§ Input material
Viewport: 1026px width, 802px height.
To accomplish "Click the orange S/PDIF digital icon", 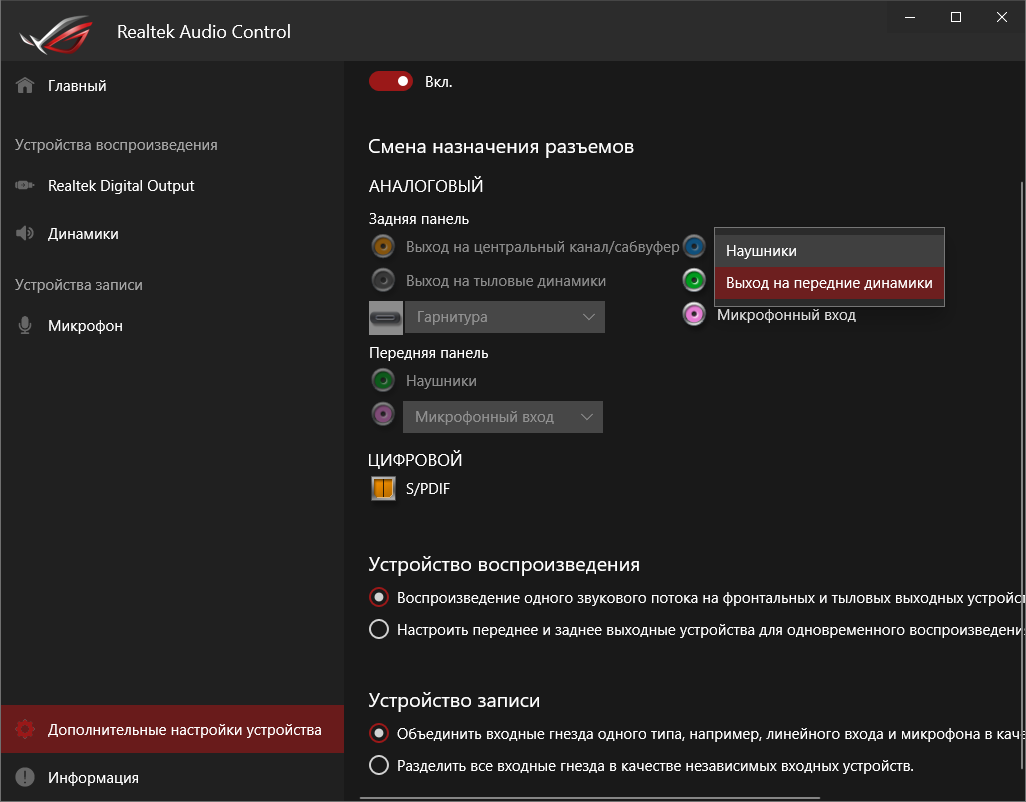I will pos(383,489).
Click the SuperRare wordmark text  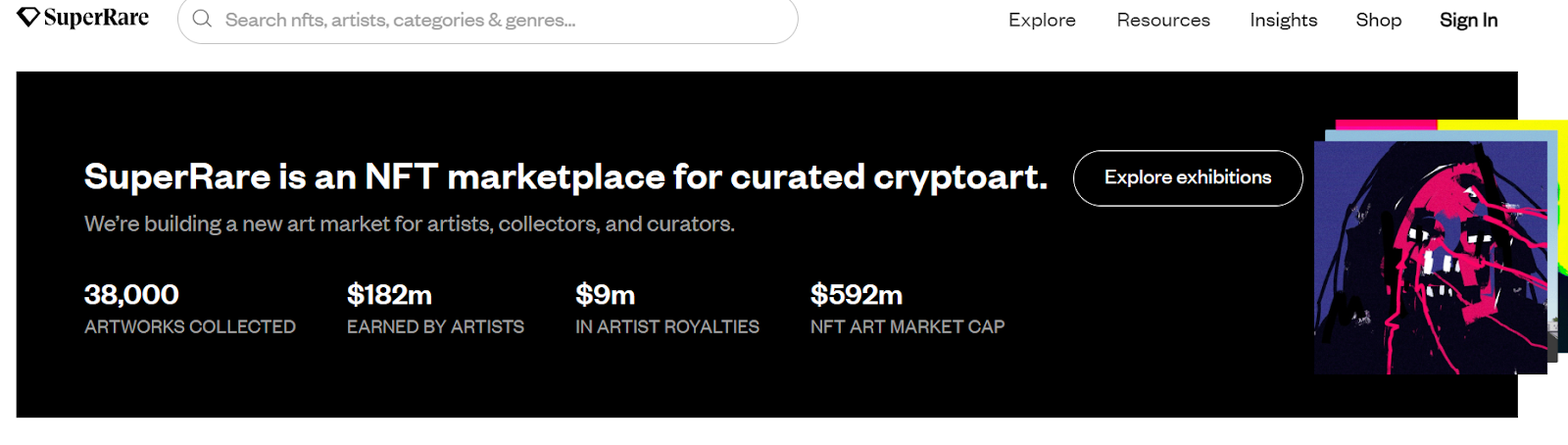click(x=96, y=18)
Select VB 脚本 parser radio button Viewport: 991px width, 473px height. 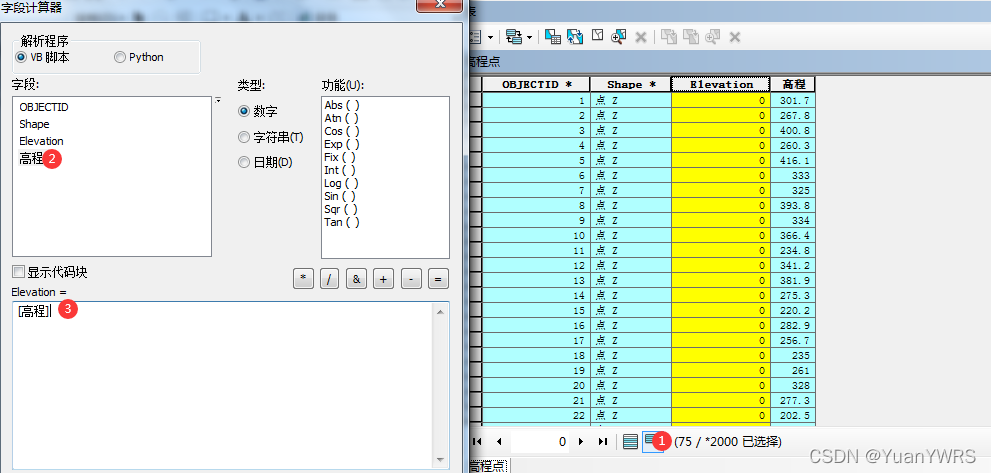(x=21, y=58)
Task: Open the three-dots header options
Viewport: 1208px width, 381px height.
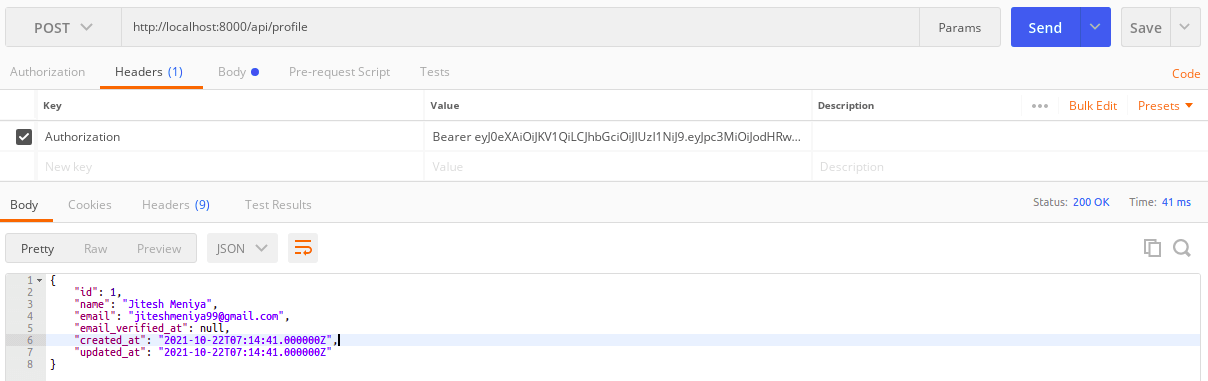Action: [x=1039, y=106]
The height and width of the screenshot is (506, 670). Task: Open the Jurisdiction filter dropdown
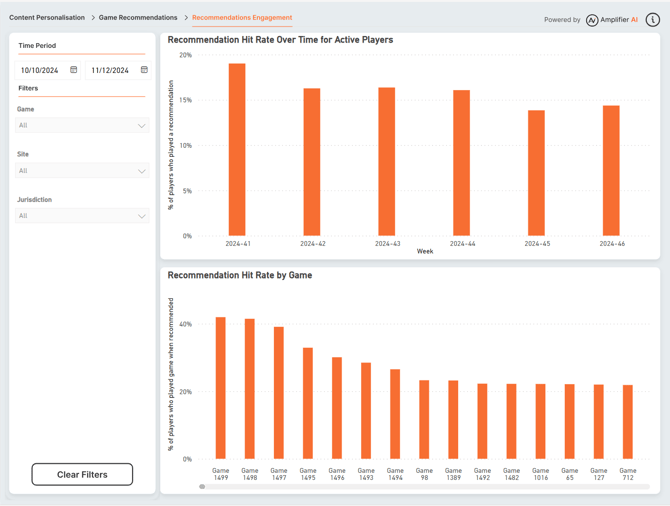(82, 216)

§ What the task asks
Reproduce the records from the line with "Task: Open the three-dots header options" up to and including the last line of the records, requests included, offsetting every coordinate in the answers by -125. Omit the pictures.

§ The response
Task: Open the three-dots header options
Viewport: 1208px width, 381px height.
Action: [x=914, y=-19]
The height and width of the screenshot is (506, 670). Task: Open the Jurisdiction filter dropdown
(-43, 91)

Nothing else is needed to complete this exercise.